<<<<
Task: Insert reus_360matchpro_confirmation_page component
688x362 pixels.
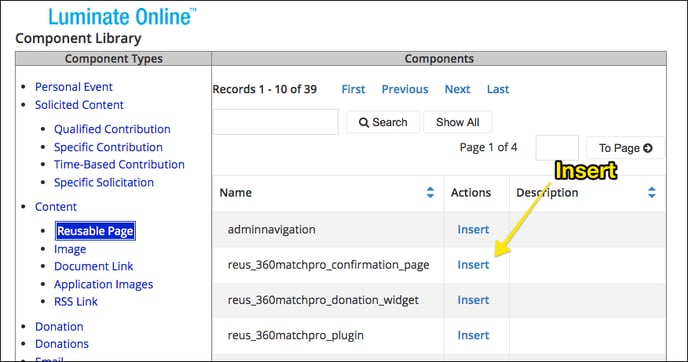Action: 473,265
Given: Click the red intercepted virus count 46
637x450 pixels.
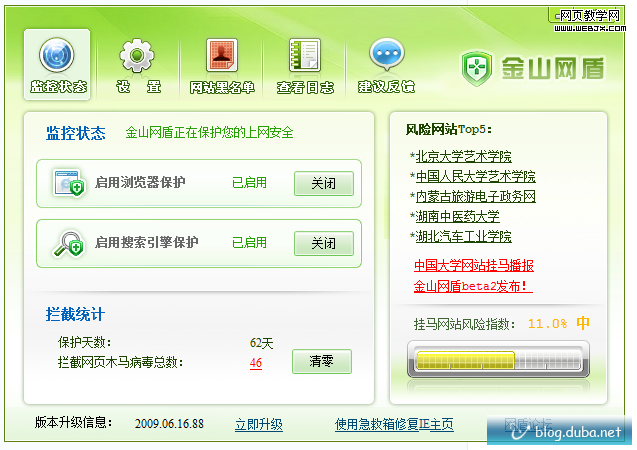Looking at the screenshot, I should coord(256,363).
>>>>
All of the data should come back exactly as written, but without pictures.

Task result -
Task: Insert reus_360matchpro_confirmation_page component
688x362 pixels.
Action: 473,265
Given: Click the red intercepted virus count 46
637x450 pixels.
Looking at the screenshot, I should coord(256,363).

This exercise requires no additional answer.